HNPWA with Next.js

The PS3 Licked the Many Cookie

I remember trying to learn Cell programming in 2006 using IBM’s own SDK (possibly different and less polished compared to whatever Sony shipped to licensed PS3 developers).

I had already spent a few years writing fragment shaders, OpenGL, and CPU vector extension code for 2D graphics acceleration, so I thought I’d have a pretty good handle on how to approach this new model of parallel programming. But trying to do anything with the SDK was just a pain. There were separate incompatible gcc toolchains for the different cores, separate vector extensions, a myriad of programming models with no clear guidance on anything… And the non-gcc tools were some hideous pile of Tcl/TK GUI scripts with a hundred buttons on the screen.

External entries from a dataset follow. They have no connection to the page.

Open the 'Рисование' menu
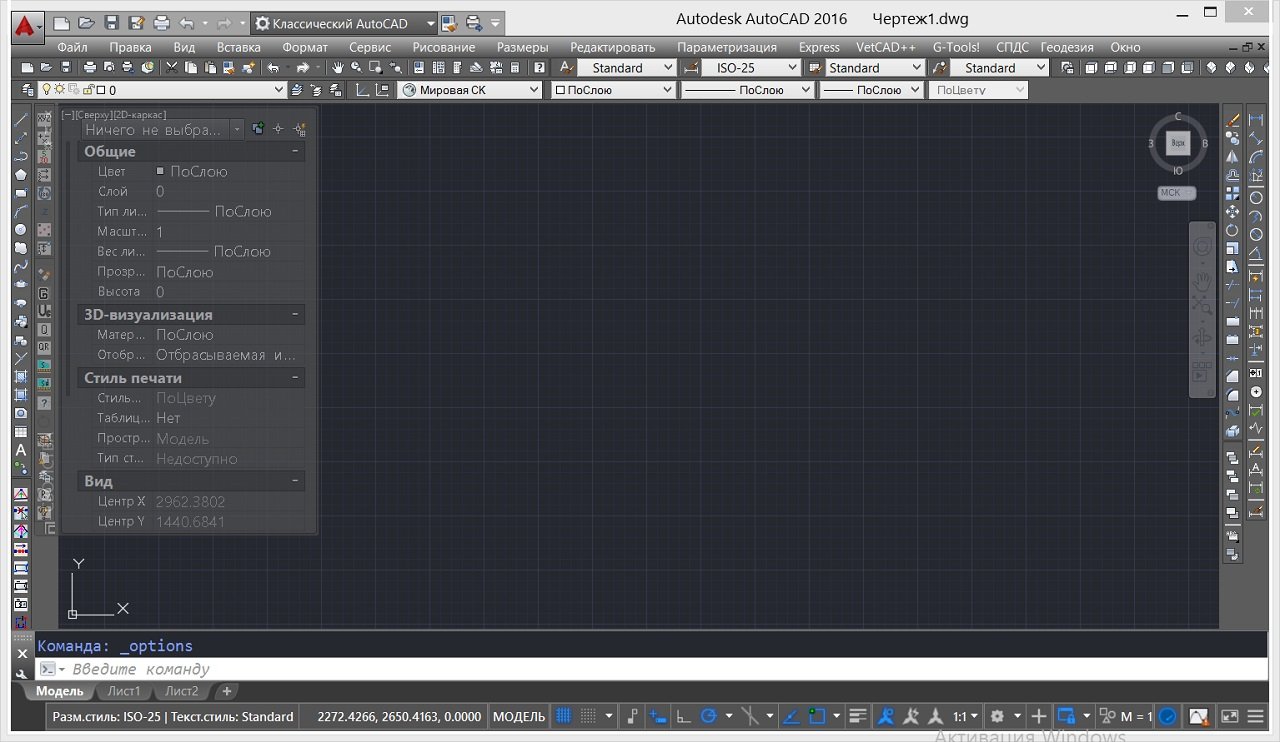This screenshot has height=742, width=1280. (444, 47)
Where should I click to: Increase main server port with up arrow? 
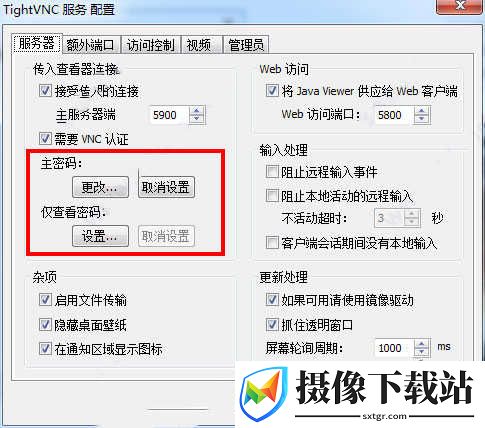click(197, 111)
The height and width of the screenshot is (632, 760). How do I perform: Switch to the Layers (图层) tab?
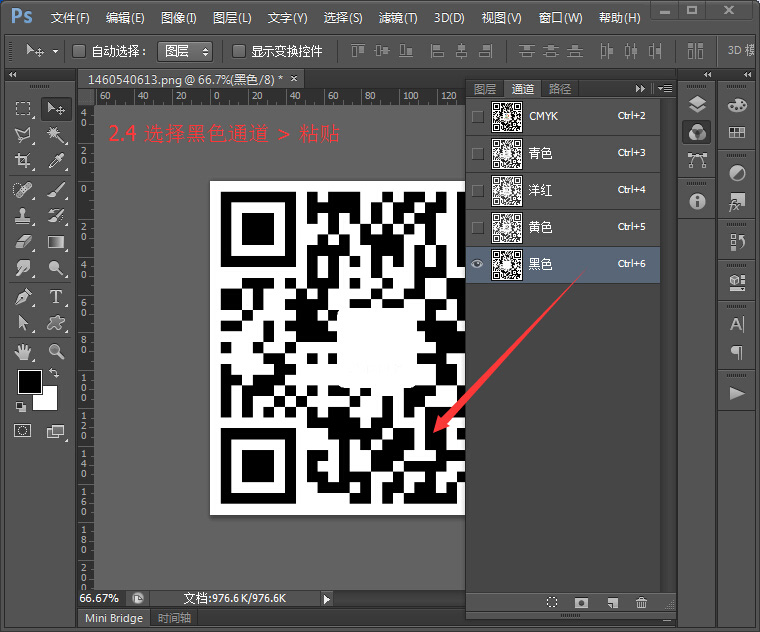484,89
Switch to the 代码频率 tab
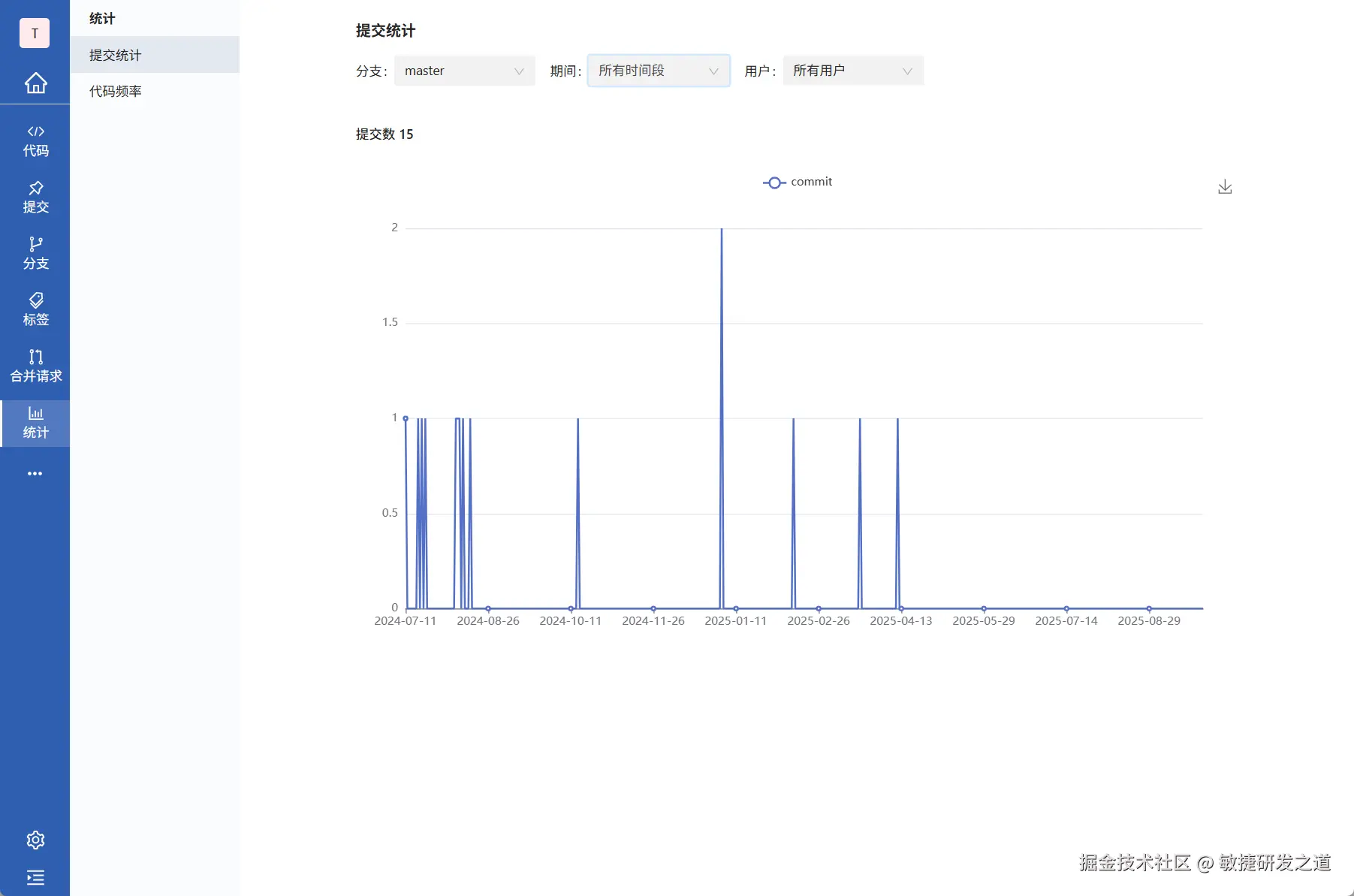The width and height of the screenshot is (1354, 896). pos(113,90)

It really made me appreciate how good I’d had it with Xcode and Visual Studio. I gave up on Cell after a day.

pavlov | 4 days ago

> It is important to understand why the PS3 failed

That's a weird assertion for a console that sold 87M units, ranks #8 in the all-time top-selling consoles list, and marginally outsold Xbox360 which is compared against in TFA.

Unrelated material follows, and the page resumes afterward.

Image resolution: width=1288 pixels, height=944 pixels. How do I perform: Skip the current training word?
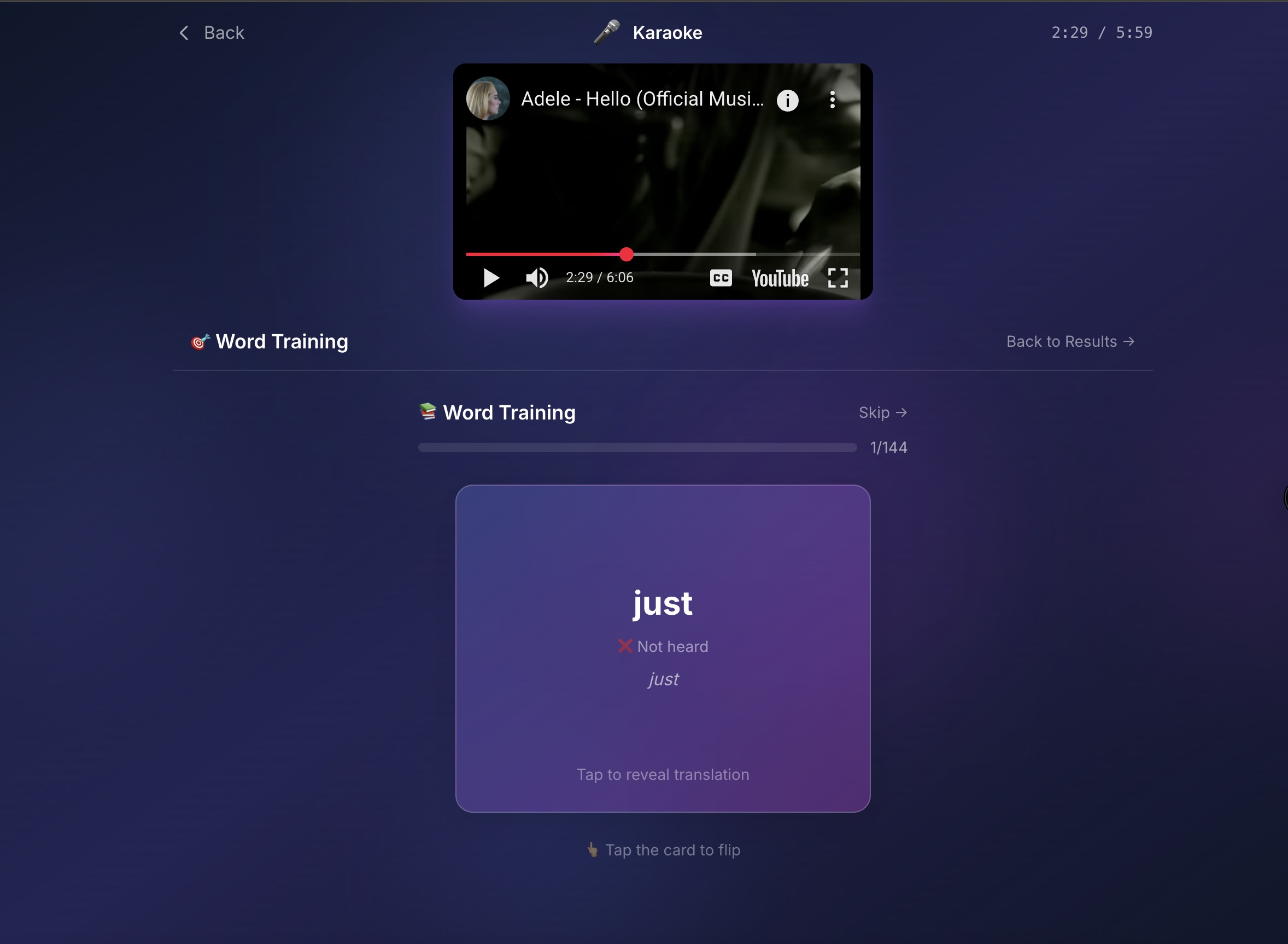coord(882,412)

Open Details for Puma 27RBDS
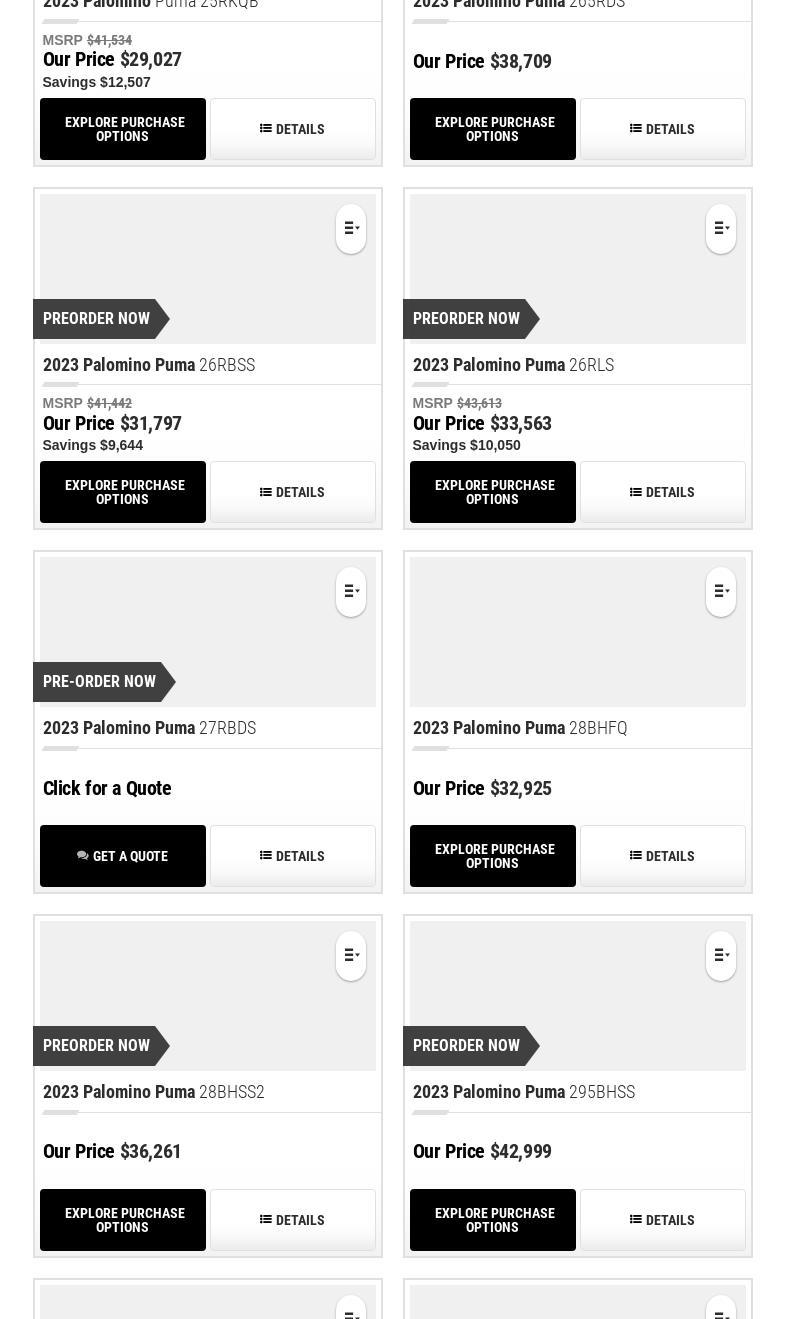pyautogui.click(x=293, y=856)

See: https://en.wikipedia.org/wiki/List_of_best-selling_game_cons...

m000 | 4 days ago

With an SPU's 256K local memory and DMA, the ideal way to use the SPU was to split the local memory into 6 sections: code, local variables, DMA in, input, output, DMA out. That way you could have async DMA in parallel in both directions while you transform your inputs to your outputs. That meant your working space was even smaller...

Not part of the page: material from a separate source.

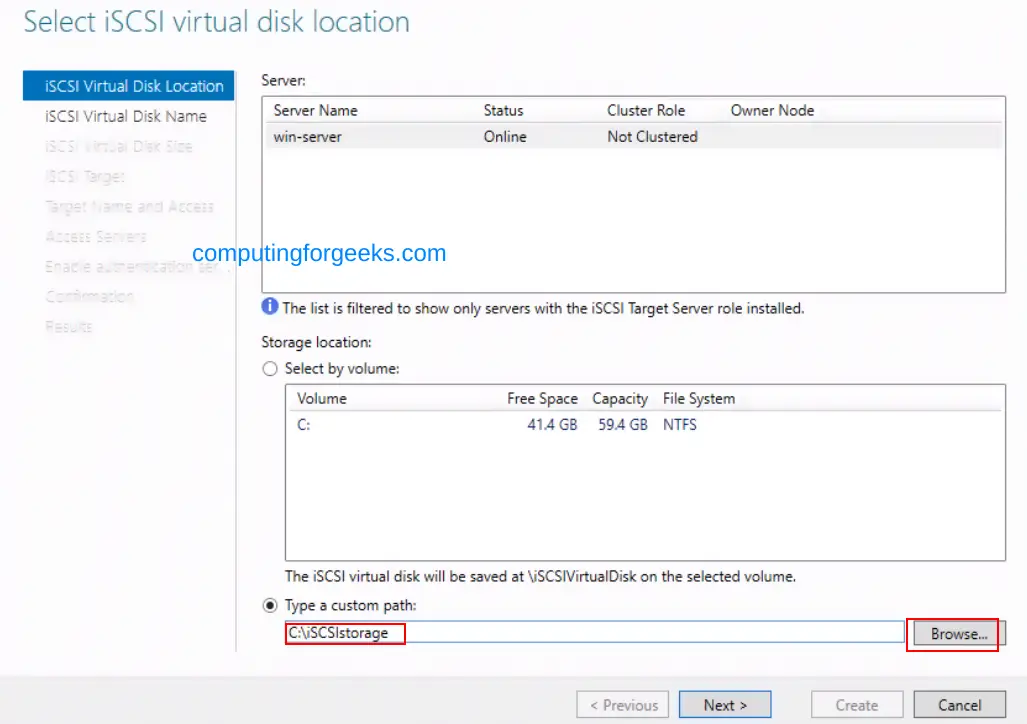Cancel the iSCSI virtual disk wizard
This screenshot has height=724, width=1027.
point(960,705)
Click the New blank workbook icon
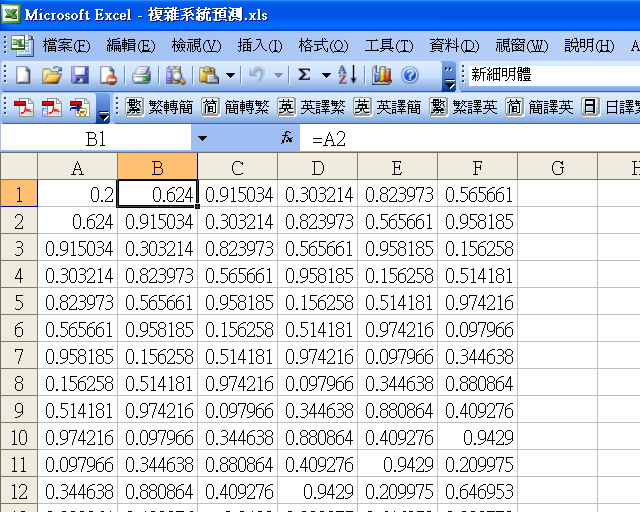640x512 pixels. click(22, 75)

Async DMA is important because the latency of a DMA operation is 500 cycles! But, then you remember that the latency of the CPU missing cache is also 500 cycles... And, gameplay code misses cache like it was a childhood pet. So, in theory you just need to relax and get it working any way possible and it will still be a huge win. Some people even implemented pointer wrappers with software-managed caches.

500 cycles sounds like a lot. But, remember that the PS2 ran at 300MHz (and had a 50 cycle mem latency) while the PS3 and 360 both ran at 3.2Ghz (and both had a mem latency of 500 cycles). Both systems pushed the clock rate much higher than PCs at the time. But, to do so, "niceties" like out-of-order execution were sacrificed. A fixed ping-pong hyperthreading should be good enough to cover up half of the stall latency, right?

Unfortunately, for most games the SPUs ended up needing to be devoted full time to making up for the weakness of the GPU (pretty much a GeForce 7600 GT). Full screen post processing was an obvious target. But, also the vertex shaders of the GPU needed a lot of CPU work to set them up. Moving that work to the SPUs freed up a lot of time for the gameplay code.

corysama | 4 days ago

The Xbox worked as a proof-of-concept to show that you could build a console with commodity hardware. The Xbox 360 doubled down on this while the PS3 tried to do clever things with an innovative architecture. Between the two, it was clear commodity hardware was the path forward.

dehrmann | 4 days ago

Not a game developer, but I wrote a bunch of code specifically for the CELL processor for grad school at the time (and tested it on my PS3 at home - marking the first and last time I was able to convince my wife I needed a video game system "for real work"). It was fun to play with, but I can empathize with the time cost aspect: scheduling and optimizing DMA and SPE compute tasks just took a good bit of platform specific work.

I suspect a major point killing off special architectures like the PS3 was the desire of game companies to port their games to other platforms such as the PC. Porting to/from the PS3 would be rather painful if you were trying to fully leverage the power and programming model of the CELL CPU.

thadt | 4 days ago

> I used to think that PS3 set back Many-Core for decades, now I wonder if it simply killed it forever.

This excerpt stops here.